Recognizing the limitations of a purely scientific lens on health and disease, we will explore how humanistic perspectives from enrich our understanding of the human condition in relation to medicine. We will examine the development of the so-called two-culture divide between science and humanities and the vexed relationship between medicine as an art and interpersonal practice and emergent scientism within the development of medical training. We will discuss various interdisciplinary approaches to several key themes, including but not limited to dying, caregiving, pain, disability, body image, drugs, ethical issues in medical research, and more. Literature and narrative will be a principal focus, as well as communications, graphic representation and art, as well as history and ethnography. Readings/materials will include literature, other media, and medical humanities scholarship.

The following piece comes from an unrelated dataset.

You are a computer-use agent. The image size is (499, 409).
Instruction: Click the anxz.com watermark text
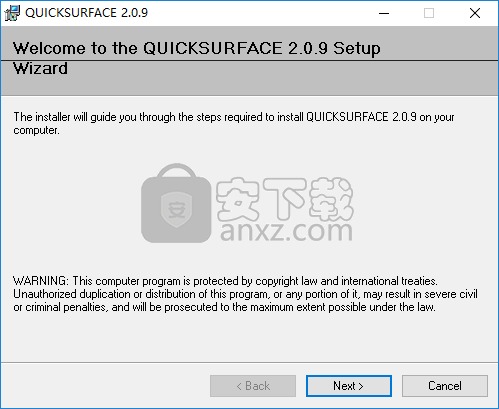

Students will have an opportunity to tailor their projects to their own interests. We will work toward understanding the publishing and career context of the field, and of its relationship to the student’s career goals. Graded course requirements include researching publication venues, moderating seminar discussions, and a final long writing project, which will be either a draft of a scholarly article or, for MFA students, a creative work. There will also be a more public-facing component, which might include blog posts or interviews or other resources depending on the student’s goals.
LIT 6934
Comics and/as Travel Narratives
Anastasia Ulanowicz
The central premise of this course is that the graphic narrative, insofar as it is formally constituted by its spatialization of time, is consonant with the travel narrative, which involves a subjective or otherwise ideologically constrained depiction of (geo-political) spaces produced within a delimited period of time. We will begin our study with a brief survey of both canonical and non-canonical travel narratives, paying close attention to those that are supplemented by visual materials such as maps and sketches. In turn, we will consider how contemporary comics/graphic narratives – for instance, those produced by Guy Delisle, Kate Evans, Igort, Joe Sacco, and Marjane Satrapi – at once draw on and subvert (primarily Western) conventions of travel narratives. Ultimately, we will map a constellation of critical terms – e.g., archives, cartography, diaspora, history, migration, memory, nostalgia, Orientalism, reportage, tourism, translation – which might guide us as we engage in close analyses of assigned literary and theoretical texts that address various forms of travel.
Please note that, although this course will focus primarily on contemporary comics/graphic narratives, it is open to any students working within the broader field of cultural/critical studies – and especially to those with particular interests in visual rhetoric, post-colonial studies, and/or comparative literature.